I disagree that in all cases, a Plaintiff must show that he has suffered a personal injury, over and above a general one of being a tax payer, to be able to prove his/her locus standi to bring a public interest action, such as one for judicial review of these super-fabulous pension packages. See the case of Re Ijelu (1992) LPELR-1464(SC) where the Supreme Court held that the Plaintiff has to have a special interest which has been adversely affected, to have locus standi to bring an action. After all, Nigerians also have the right to participate in our government (see Section 14(2)(c) of the Constitution). In Oghenovo & Anor v Governor of Delta State & Anor (2022) LPELR-48062(SC) per Chima Centus Nweze JSC, the Supreme held inter alia that: “It would, in my view, be a grave lacuna in our system of public law, if a pressure group, like the federation, or even a single public-spirited tax payer, were prevented by outdated technical rules of locus standi, from bringing the matter to the attention of the Court to vindicate the rule of law and get the unlawful conduct stopped….In effect, there is considerable force in the view that it is by liberalising the rule of locus standi, that it is possible to effectively police the corridors of powers and prevent violations of the law”. I concur. 

Conclusion 

The law must not remain static. It must be dynamic, responding appropriately to the changing times. We cannot continue to let procedural technicalities, prevent us from doing justice to public law/public interest matters. With Section 6(6)(c) of the Constitution ousting the jurisdiction of the courts with respect to issues which border on the essence of governance, the Fundamental Objectives and Directive Principles of State Policy (Chapter II of the Constitution), Civil Procedure Rules providing that a Plaintiff must show that he/she has sufficient interest to institute what could be public interest actions questioning laws or executive or administrative actions (some judicial review matters), and court decisions echoing this position too, what options are left for people to be able legitimately and effectively question some of these things? The military era of lack of accountability of government and its policies, is gone. The practice of using repugnant laws and outdated court decisions as omnibus reasons to continue as if we are still in an autocratic military era, and perpetuate policies that may be unjust or outrightly wrong, must stop. If the Fiscal Responsibility Commission (FRC) established by the Fiscal Responsibility Act 2007 (FRA) was up and doing, it could also challenge these severance packages/pension laws and the fuel subsidy regime, as Section 3 of the FRA provides that the functions of the FRC include the promotion of the Section 16 economic objectives of the Constitution, and the dissemination of standard practices that will result in greater efficiency in the allocation and management of public expenditure and debt control.

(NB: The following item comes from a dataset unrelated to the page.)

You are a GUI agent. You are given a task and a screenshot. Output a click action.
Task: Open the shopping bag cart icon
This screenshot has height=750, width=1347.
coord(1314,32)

There must be a clear procedural process, established to handle such matters questioning the validity of laws and policies, instituted as public interest matters  and not as private matters where a person must show personal injury to prove locus standi to qualify to institute the action, vis-à-vis their constitutionality and other parameters. See the case of O’Reilly v Mackman [1983] UKHL 1; [1983] 2 AC 237 in which the House of Lords (as it then was) established the principle of procedural exclusivity – judicial review.